Changing course in Middle East

Mitt Romney:
Disturbing developments are sweeping across the greater Middle East. In Syria, tens of thousands of innocent people have been slaughtered. In Egypt, the Muslim Brotherhood has come to power, and the country's peace treaty with Israel hangs in the balance. In Libya, our ambassador was murdered in a terrorist attack. U.S. embassies throughout the region have been stormed in violent protests. And in Iran, the ayatollahs continue to move full tilt toward nuclear-weapons capability, all the while promising to annihilate Israel.

These developments are not, as President Obama says, mere "bumps in the road." They are major issues that put our security at risk.

Yet amid this upheaval, our country seems to be at the mercy of events rather than shaping them. We're not moving them in a direction that protects our people or our allies.

And that's dangerous. If the Middle East descends into chaos, if Iran moves toward nuclear breakout, or if Israel's security is compromised, America could be pulled into the maelstrom.

▶ _Work to do_:
A) In the op-ed on the Middle East, quote the passage starting with "These developments are" and going on through "or our allies.".
B) In the op-ed on the Middle East, what happened to the U.S. ambassador in Libya?
C) Turn the paragraph of the op-ed on the Middle East that begins "Disturbing developments are sweeping" into a short bulleted list, keeping its main facts.

▶ _Excerpted data_:
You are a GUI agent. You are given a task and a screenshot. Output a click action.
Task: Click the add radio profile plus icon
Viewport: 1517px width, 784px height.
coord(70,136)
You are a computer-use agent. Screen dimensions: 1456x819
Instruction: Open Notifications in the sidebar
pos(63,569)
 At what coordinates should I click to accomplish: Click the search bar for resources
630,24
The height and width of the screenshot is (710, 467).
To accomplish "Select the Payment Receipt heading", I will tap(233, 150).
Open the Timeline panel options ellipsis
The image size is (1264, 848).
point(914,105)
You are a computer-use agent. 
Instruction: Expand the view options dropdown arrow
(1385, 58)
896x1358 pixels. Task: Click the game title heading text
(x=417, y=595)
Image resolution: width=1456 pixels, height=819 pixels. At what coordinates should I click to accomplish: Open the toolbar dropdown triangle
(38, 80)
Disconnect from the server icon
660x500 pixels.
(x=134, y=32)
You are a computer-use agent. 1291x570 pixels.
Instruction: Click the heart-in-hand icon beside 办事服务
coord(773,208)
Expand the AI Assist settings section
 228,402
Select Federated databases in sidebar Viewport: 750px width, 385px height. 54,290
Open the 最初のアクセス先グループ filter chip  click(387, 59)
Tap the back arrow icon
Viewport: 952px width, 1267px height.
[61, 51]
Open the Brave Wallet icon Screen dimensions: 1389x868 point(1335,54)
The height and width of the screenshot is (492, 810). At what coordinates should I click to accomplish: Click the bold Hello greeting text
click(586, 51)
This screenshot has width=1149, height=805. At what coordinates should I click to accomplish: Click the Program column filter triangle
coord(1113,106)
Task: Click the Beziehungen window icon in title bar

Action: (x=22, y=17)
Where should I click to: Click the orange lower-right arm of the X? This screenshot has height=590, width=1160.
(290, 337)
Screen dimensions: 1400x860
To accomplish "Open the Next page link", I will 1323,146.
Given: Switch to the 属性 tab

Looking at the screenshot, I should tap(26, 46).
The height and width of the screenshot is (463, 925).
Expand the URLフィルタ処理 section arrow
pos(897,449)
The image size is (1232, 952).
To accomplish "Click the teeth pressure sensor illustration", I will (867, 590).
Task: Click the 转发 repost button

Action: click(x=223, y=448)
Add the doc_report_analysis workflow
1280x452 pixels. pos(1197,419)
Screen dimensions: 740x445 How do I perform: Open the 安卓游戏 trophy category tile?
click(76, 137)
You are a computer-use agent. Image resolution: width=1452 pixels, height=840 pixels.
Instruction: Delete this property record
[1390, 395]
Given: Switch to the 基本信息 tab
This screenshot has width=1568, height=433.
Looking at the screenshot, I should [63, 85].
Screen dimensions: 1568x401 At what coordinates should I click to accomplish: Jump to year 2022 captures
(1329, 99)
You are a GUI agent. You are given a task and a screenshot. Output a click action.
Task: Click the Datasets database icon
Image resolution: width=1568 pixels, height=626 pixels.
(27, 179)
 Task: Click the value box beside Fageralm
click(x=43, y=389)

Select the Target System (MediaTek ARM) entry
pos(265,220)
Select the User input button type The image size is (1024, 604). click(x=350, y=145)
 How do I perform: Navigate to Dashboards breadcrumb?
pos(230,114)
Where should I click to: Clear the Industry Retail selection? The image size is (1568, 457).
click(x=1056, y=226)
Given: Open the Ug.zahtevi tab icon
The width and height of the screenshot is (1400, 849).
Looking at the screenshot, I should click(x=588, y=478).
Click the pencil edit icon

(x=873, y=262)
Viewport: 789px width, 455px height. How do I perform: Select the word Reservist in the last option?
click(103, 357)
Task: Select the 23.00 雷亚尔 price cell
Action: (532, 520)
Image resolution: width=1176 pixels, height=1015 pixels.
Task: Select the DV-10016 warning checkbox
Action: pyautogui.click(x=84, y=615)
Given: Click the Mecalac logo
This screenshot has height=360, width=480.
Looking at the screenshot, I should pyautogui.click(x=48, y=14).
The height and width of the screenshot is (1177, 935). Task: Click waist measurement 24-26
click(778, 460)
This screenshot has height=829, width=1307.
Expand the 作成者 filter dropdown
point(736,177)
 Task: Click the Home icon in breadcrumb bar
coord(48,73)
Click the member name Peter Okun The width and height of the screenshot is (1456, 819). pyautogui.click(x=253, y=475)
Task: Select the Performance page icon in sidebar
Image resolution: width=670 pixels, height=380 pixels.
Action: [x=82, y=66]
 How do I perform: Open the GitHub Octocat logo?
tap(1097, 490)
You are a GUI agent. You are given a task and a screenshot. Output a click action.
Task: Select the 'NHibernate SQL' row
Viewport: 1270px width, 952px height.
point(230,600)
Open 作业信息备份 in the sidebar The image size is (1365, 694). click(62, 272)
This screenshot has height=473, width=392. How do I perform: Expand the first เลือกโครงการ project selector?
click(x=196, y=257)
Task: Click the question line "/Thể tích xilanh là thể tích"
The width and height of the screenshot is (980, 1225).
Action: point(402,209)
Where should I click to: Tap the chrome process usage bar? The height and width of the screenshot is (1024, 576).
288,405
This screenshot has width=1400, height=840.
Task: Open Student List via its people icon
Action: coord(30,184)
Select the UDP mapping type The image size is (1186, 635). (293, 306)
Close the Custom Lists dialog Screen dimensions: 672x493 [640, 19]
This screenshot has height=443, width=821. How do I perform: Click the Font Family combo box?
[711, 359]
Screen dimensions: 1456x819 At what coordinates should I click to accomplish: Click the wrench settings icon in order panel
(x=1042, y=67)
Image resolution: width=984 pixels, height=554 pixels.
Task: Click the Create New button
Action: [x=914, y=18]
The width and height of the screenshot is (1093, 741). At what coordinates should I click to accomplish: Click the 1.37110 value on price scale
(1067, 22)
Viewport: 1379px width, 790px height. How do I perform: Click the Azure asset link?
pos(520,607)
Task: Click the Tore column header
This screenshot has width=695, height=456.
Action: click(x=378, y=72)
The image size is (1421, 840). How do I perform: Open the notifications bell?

▶ _Solutions by task_:
A)
These developments are not, as President Obama says, mere "bumps in the road." They are major issues that put our security at risk.

Yet amid this upheaval, our country seems to be at the mercy of events rather than shaping them. We're not moving them in a direction that protects our people or our allies.

B) He was murdered in a terrorist attack.

C)
- Syria: tens of thousands of innocent people have been slaughtered.
- Egypt: the Muslim Brotherhood has come to power, and the peace treaty with Israel hangs in the balance.
- Libya: the U.S. ambassador was murdered in a terrorist attack.
- Across the region: U.S. embassies have been stormed in violent protests.
- Iran: the ayatollahs are moving full tilt toward nuclear-weapons capability while promising to annihilate Israel.